Stated problem —
In the passage about Wisdom's sewing work, what sources does he name as inspiring or influencing his designs? List them all.

Text to read —
This newfangled efficiency has given Wisdom space to envision more. “One of the things I want to do is to start a sewing base factory in New Haven, where we can train people in prison to sew,” he says, noting that ex-convicts, who have a notoriously difficult time finding gainful employment, could have a job waiting for them upon their release. Currently, Wisdom runs a training program for kids, teaching them to sew basic garments while developing fine motor skills.

As for the not-basic garments Wisdom creates, he says he pulls many of his silhouettes from the sophisticated and sleek fashions of classic Hollywood movies. He’s also inspired by his first customers back in Jamaica, who felt driven to develop their individual style and treated going to work like a fashion show.

Wisdom even finds himself influenced by the fabrics themselves. “I have always had a love-hate relationship with fabric, like to control or be controlled,” he says. “There’s always a struggle of, ‘Do I do what I want and not what you [the fabric] want?’ In later years, I’ve learned to accept why certain things don’t work with certain fabrics and not try to conform fabric to do specific things but to find fabric that does the things I want it to do.”

(Rows from a screen grounding dataset)
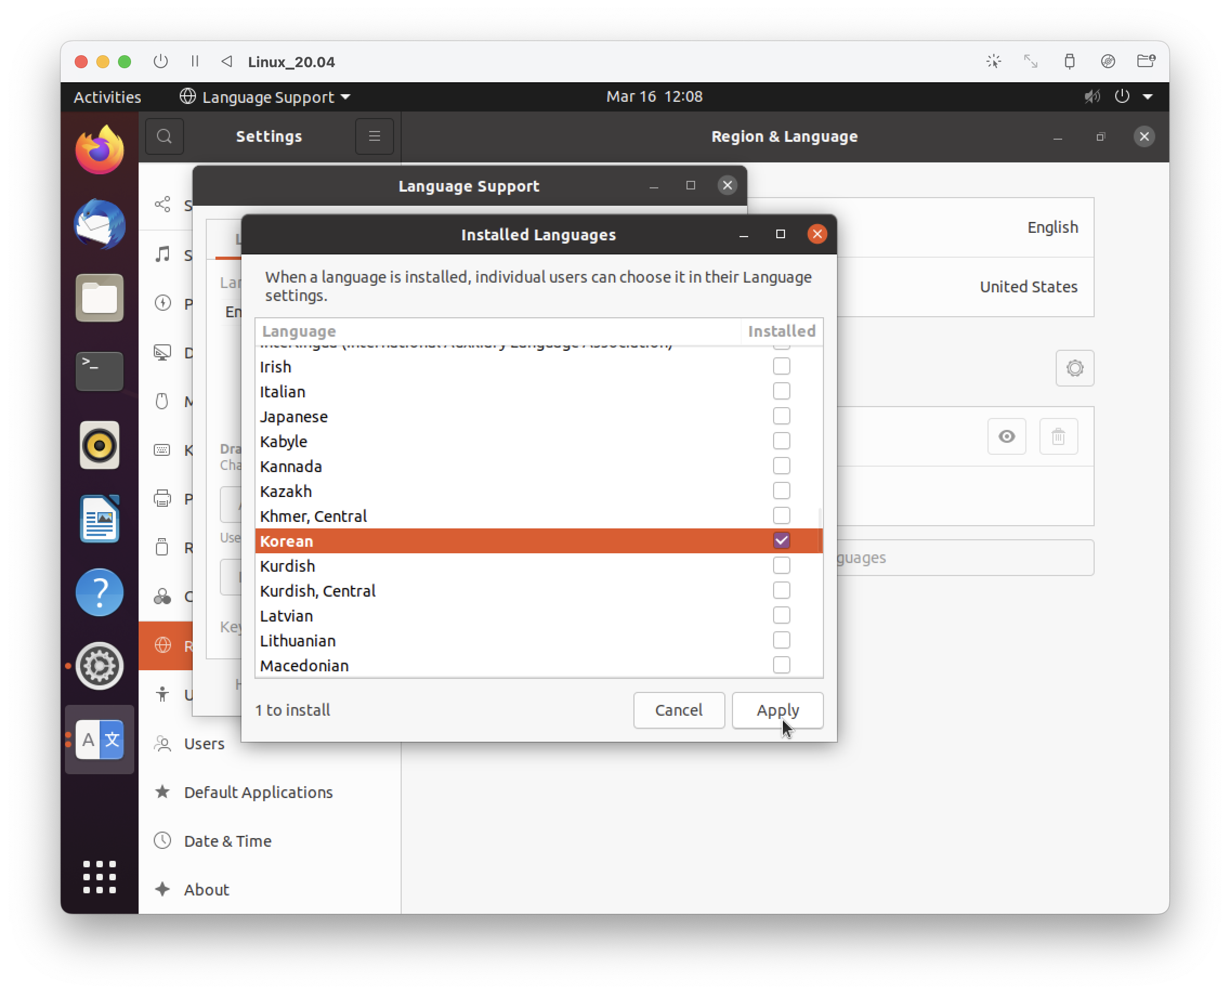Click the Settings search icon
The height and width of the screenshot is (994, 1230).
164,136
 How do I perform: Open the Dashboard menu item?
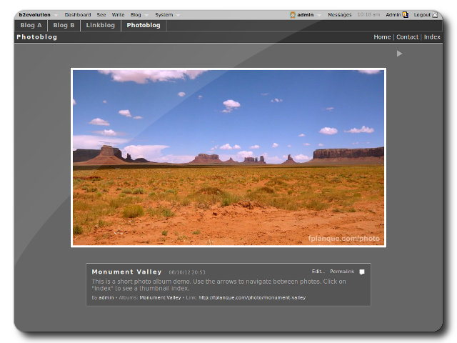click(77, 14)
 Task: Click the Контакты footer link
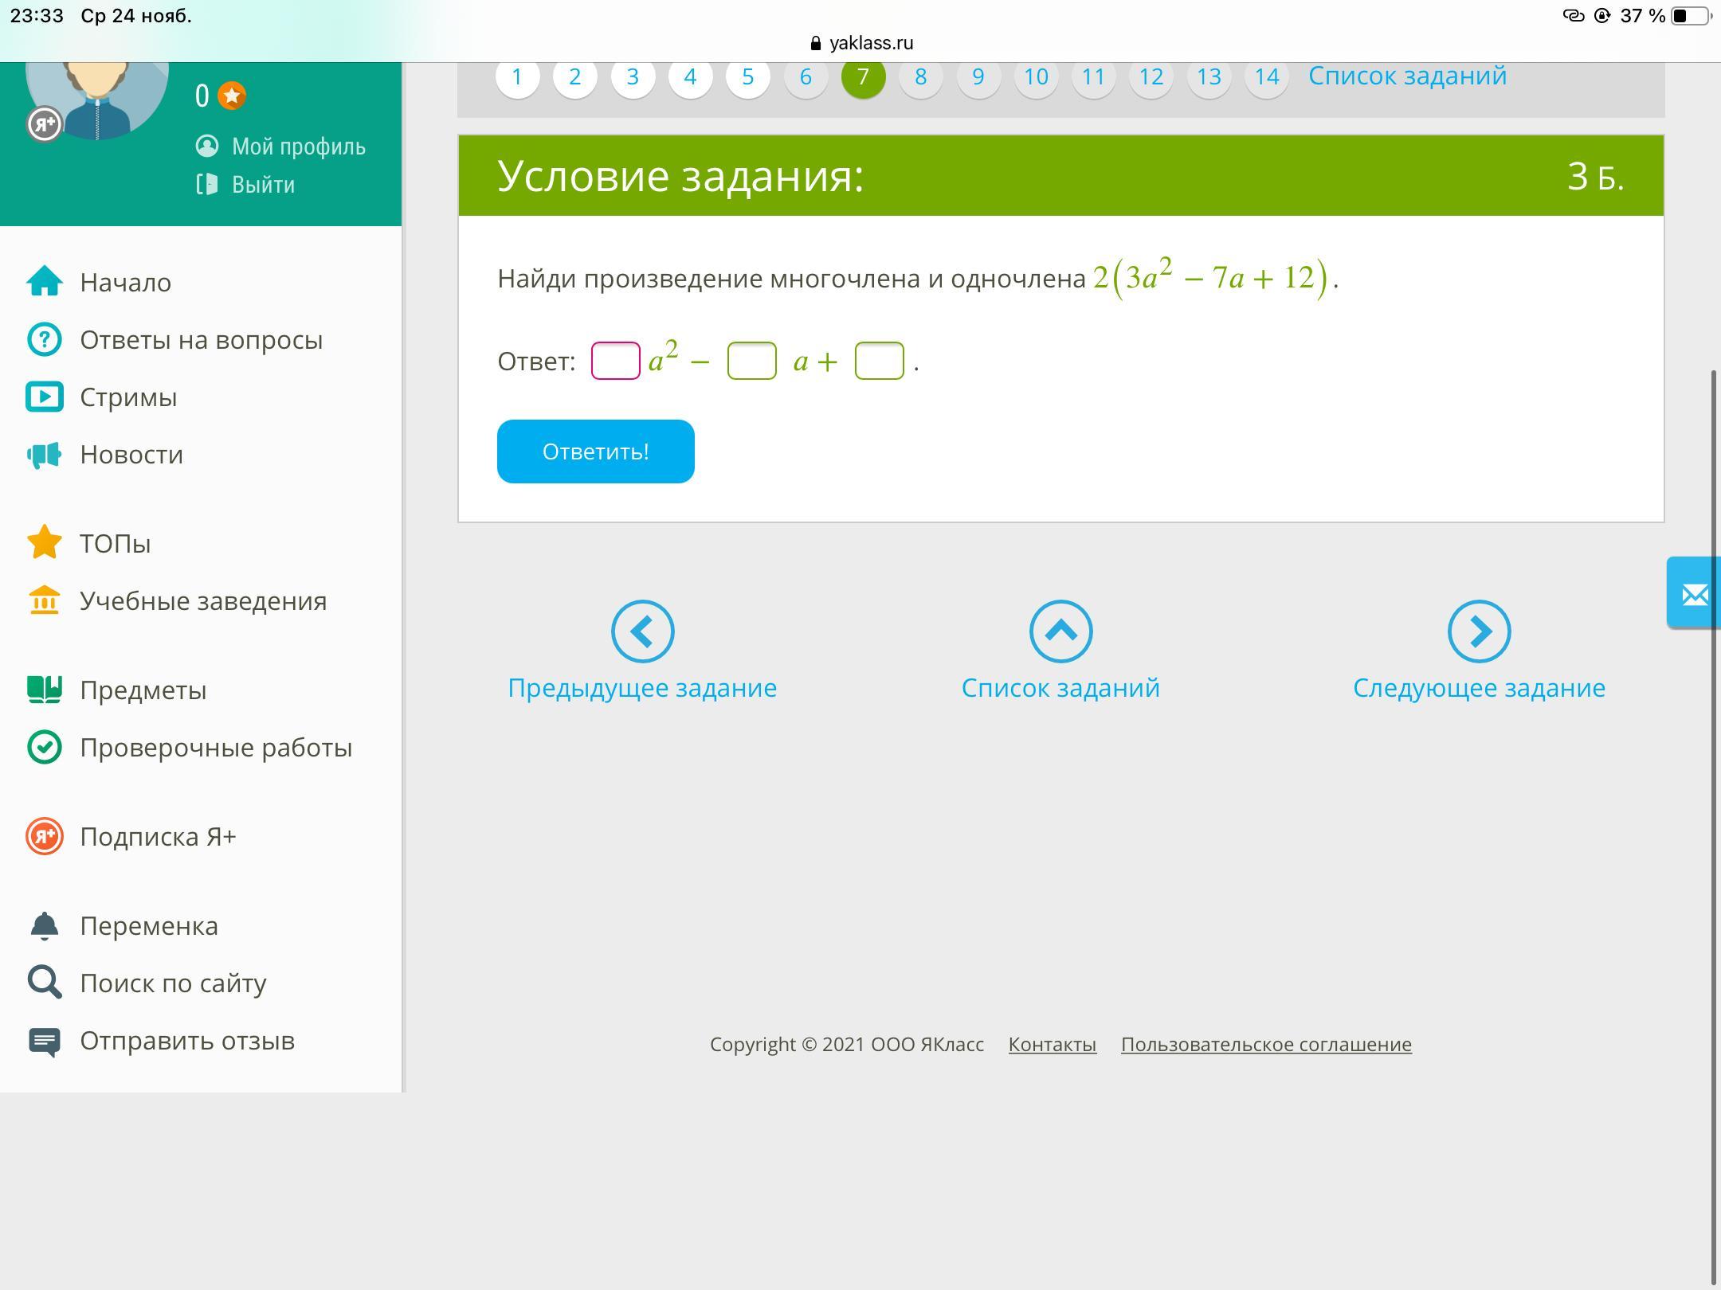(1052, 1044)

Result of this task —
- The sophisticated and sleek fashions of classic Hollywood movies
- His first customers back in Jamaica, who treated going to work like a fashion show
- The fabrics themselves